▶ [MATERIAL SUPPLIED]
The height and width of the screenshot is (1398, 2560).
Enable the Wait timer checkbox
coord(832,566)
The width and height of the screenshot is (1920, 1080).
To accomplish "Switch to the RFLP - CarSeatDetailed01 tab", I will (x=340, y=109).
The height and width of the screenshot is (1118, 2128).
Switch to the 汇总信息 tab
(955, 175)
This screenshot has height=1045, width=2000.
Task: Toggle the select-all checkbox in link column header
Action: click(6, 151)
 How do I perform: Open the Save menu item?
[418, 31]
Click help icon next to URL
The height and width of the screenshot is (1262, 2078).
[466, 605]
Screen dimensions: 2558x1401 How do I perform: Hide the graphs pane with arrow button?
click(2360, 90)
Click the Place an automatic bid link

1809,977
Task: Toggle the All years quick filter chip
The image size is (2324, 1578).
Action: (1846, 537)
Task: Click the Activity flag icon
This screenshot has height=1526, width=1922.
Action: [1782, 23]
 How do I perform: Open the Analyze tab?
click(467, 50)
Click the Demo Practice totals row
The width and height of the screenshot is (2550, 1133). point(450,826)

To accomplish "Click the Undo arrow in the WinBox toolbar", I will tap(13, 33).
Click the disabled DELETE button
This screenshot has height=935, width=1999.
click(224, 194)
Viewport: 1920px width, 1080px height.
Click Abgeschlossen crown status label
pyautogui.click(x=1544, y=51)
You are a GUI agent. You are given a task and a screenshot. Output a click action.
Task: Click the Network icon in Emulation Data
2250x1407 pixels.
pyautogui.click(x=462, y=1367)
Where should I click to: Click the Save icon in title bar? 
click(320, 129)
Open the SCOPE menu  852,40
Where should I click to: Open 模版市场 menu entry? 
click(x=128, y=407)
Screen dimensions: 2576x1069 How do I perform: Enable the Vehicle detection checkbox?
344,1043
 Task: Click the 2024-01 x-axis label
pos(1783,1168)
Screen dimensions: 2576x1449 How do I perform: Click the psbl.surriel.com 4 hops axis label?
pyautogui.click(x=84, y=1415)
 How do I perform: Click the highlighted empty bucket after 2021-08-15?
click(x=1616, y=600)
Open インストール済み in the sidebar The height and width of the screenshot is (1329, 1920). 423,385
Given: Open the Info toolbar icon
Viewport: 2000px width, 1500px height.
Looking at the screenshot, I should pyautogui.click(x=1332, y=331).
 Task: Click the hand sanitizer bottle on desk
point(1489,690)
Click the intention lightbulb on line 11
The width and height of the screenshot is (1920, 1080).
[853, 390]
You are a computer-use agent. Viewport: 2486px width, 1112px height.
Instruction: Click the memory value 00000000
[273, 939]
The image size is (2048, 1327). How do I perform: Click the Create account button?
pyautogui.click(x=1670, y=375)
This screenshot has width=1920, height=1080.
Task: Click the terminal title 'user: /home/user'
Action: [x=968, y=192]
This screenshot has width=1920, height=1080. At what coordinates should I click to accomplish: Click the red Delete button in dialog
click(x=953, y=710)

▶ [EXERCISE OBJECTIVE]
Reproduce the material in full, with no word added or dropped.

▶ [ANSWER TO THE PROBLEM]
The height and width of the screenshot is (1398, 2560).
Enable the Wait timer checkbox
coord(832,566)
The width and height of the screenshot is (1920, 1080).
To accomplish "Switch to the RFLP - CarSeatDetailed01 tab", I will (x=340, y=109).
The height and width of the screenshot is (1118, 2128).
Switch to the 汇总信息 tab
(955, 175)
This screenshot has height=1045, width=2000.
Task: Toggle the select-all checkbox in link column header
Action: click(6, 151)
 How do I perform: Open the Save menu item?
[418, 31]
Click help icon next to URL
The height and width of the screenshot is (1262, 2078).
[466, 605]
Screen dimensions: 2558x1401 How do I perform: Hide the graphs pane with arrow button?
click(2360, 90)
Click the Place an automatic bid link

1809,977
Task: Toggle the All years quick filter chip
The image size is (2324, 1578).
Action: (1846, 537)
Task: Click the Activity flag icon
This screenshot has height=1526, width=1922.
Action: [1782, 23]
 How do I perform: Open the Analyze tab?
click(467, 50)
Click the Demo Practice totals row
The width and height of the screenshot is (2550, 1133). point(450,826)

To accomplish "Click the Undo arrow in the WinBox toolbar", I will tap(13, 33).
Click the disabled DELETE button
This screenshot has height=935, width=1999.
click(224, 194)
Viewport: 1920px width, 1080px height.
Click Abgeschlossen crown status label
pyautogui.click(x=1544, y=51)
You are a GUI agent. You are given a task and a screenshot. Output a click action.
Task: Click the Network icon in Emulation Data
2250x1407 pixels.
pyautogui.click(x=462, y=1367)
Where should I click to: Click the Save icon in title bar? 
click(320, 129)
Open the SCOPE menu  852,40
Where should I click to: Open 模版市场 menu entry? 
click(x=128, y=407)
Screen dimensions: 2576x1069 How do I perform: Enable the Vehicle detection checkbox?
344,1043
 Task: Click the 2024-01 x-axis label
pos(1783,1168)
Screen dimensions: 2576x1449 How do I perform: Click the psbl.surriel.com 4 hops axis label?
pyautogui.click(x=84, y=1415)
 How do I perform: Click the highlighted empty bucket after 2021-08-15?
click(x=1616, y=600)
Open インストール済み in the sidebar The height and width of the screenshot is (1329, 1920). 423,385
Given: Open the Info toolbar icon
Viewport: 2000px width, 1500px height.
Looking at the screenshot, I should pyautogui.click(x=1332, y=331).
 Task: Click the hand sanitizer bottle on desk
point(1489,690)
Click the intention lightbulb on line 11
The width and height of the screenshot is (1920, 1080).
[853, 390]
You are a computer-use agent. Viewport: 2486px width, 1112px height.
Instruction: Click the memory value 00000000
[273, 939]
The image size is (2048, 1327). How do I perform: Click the Create account button?
pyautogui.click(x=1670, y=375)
This screenshot has width=1920, height=1080.
Task: Click the terminal title 'user: /home/user'
Action: [x=968, y=192]
This screenshot has width=1920, height=1080. At what coordinates should I click to accomplish: Click the red Delete button in dialog
click(x=953, y=710)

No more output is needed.